• [TEXTO DE ESTUDIO]
================================

Impresionante la reacción mundial con la muerte del Papa Francisco: masiva y espontánea, sin distingos ni fronteras territoriales o culturales; agradecida con él. Su humanidad, su bondad franca y sin zalamerías, fue una brisa fresca y de vida, en momentos en que la humanidad vive horas de incertidumbre y de inhumanidad, con rasgos hasta hace poco inconcebibles; hoy ocupan el escenario, las guerras y la codicia, con sus voces atronadoras y desafiantes, que nos asedian y amenazan, tanto en Colombia, como en el mundo, de Ucrania a Gaza. Son las voces de la muerte, de la destrucción, de la inhumanidad, de la codicia desenfrenada. Es el reino del dios dinero, rindiéndole culto al becerro de oro bíblico, y a la búsqueda incontenible del poder, con el único propósito de dominar. Escenario de inhumanidad, presidido por “el trío del mal” encabezado por Trump, con Putin y Netanyau a sus costados, convertidos en sepultureros de la democracia y las libertades; de la dignidad humana.

================================

• [EXTRACTOS DE DATOS]
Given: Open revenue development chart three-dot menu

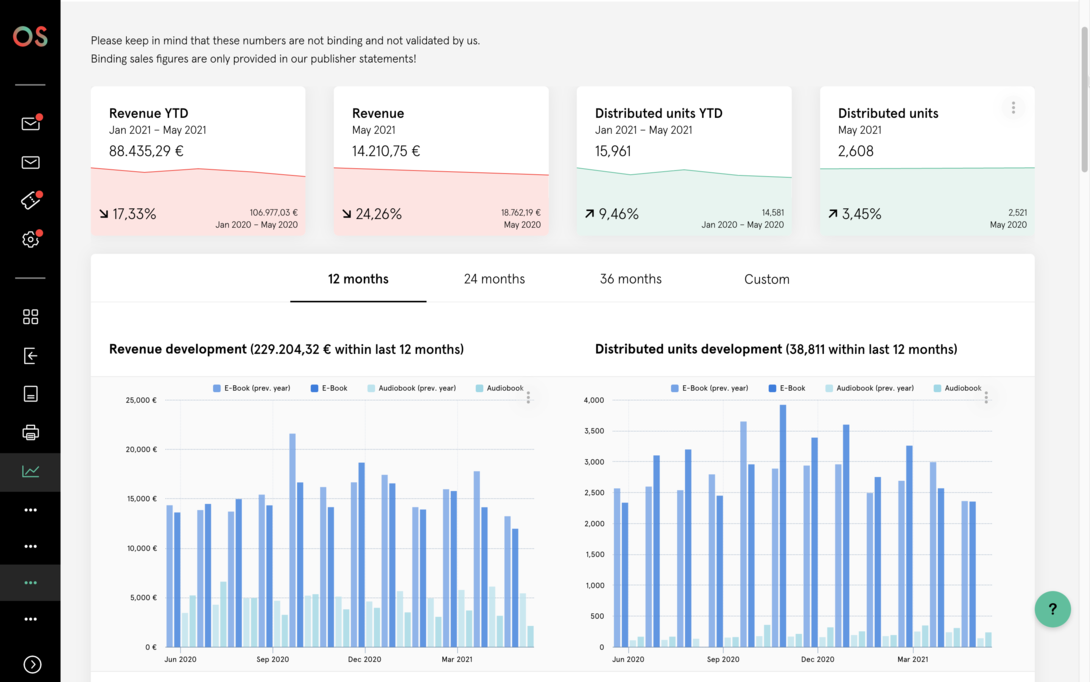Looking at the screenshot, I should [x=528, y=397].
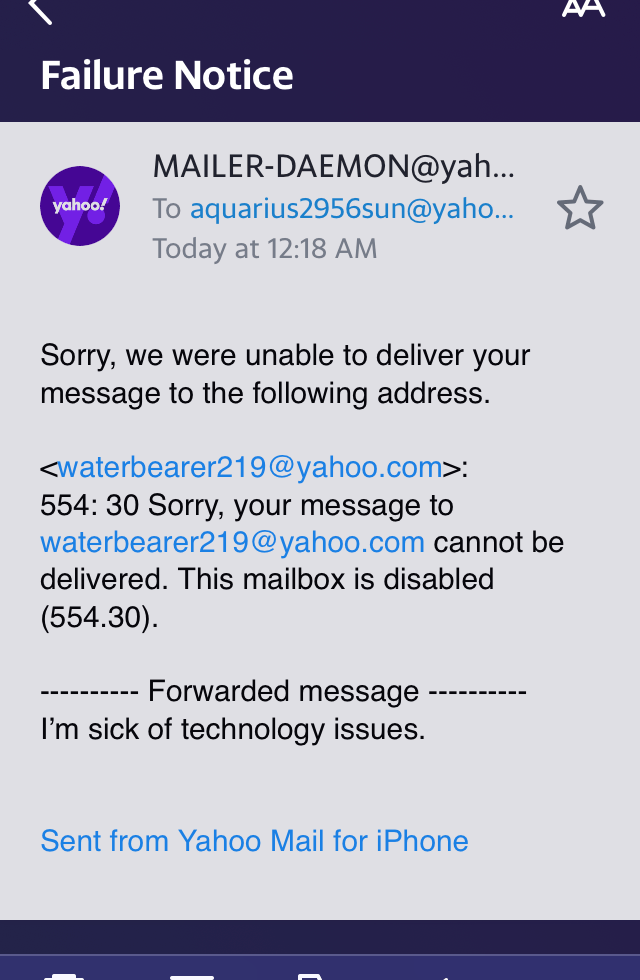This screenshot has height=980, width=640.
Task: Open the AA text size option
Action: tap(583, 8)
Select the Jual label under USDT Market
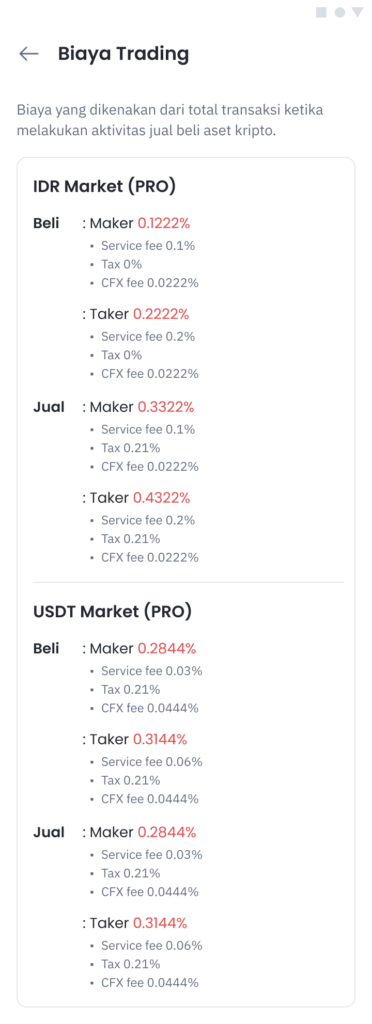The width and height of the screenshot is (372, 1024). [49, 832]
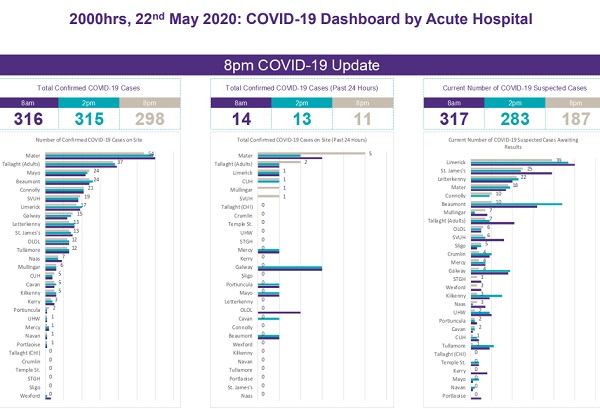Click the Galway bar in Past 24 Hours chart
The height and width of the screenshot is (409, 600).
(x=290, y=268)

================================

• [APLICA LO LEÍDO]
a. Enumera los nombres de lugares geográficos que aparecen en el texto sobre la muerte del papa Francisco.
b. Prosigue el texto sobre la muerte del papa Francisco a partir de su última oración.

• [RESPUESTAS DADAS]
a. Colombia, Ucrania y Gaza.

b.
En medio de esta oscuridad, el Papa Francisco trajo una luz de esperanza, alimentada y alimentadora de humanidad y de buena voluntad. Ese fue el mensaje del Papa fallecido, expresado en lo que nos dijo, en lo que “nos predicó” y en sus acciones. Un mensaje claro, sabio y sencillo; mensaje rebosante de un profundo humanismo y dirigido a todos, sin excepción alguna, al ciudadano de a pie y al más encumbrado. Eran mensajes humanos, plenos de valores humanos.
Por eso, su iglesia es una Iglesia de la gente y para la gente; no de los poderosos.
Tuvo en cuenta particularmente a los jóvenes reconociéndoles, en su vitalidad y libertad, la fuerza para renovar, para remozar las respuestas a viejas necesidades; jóvenes con la capacidad y la necesidad de comprometerse en la construcción de un mundo distinto, sin dobleces o hipocresía; que les permita realizarse como personas; ser ellos, libres y dignos. La fuerza de Francisco, que le permitió sintonizarse con los jóvenes, radicaba en la sencillez y la verdad de su mensaje,
profundamente humano, cargado de valores, que rompe esquemas y formalismos. No eran ideas desnudas, frías, puramente racionales, sino recubiertas, potenciadas por su persona, por sus acciones y posturas.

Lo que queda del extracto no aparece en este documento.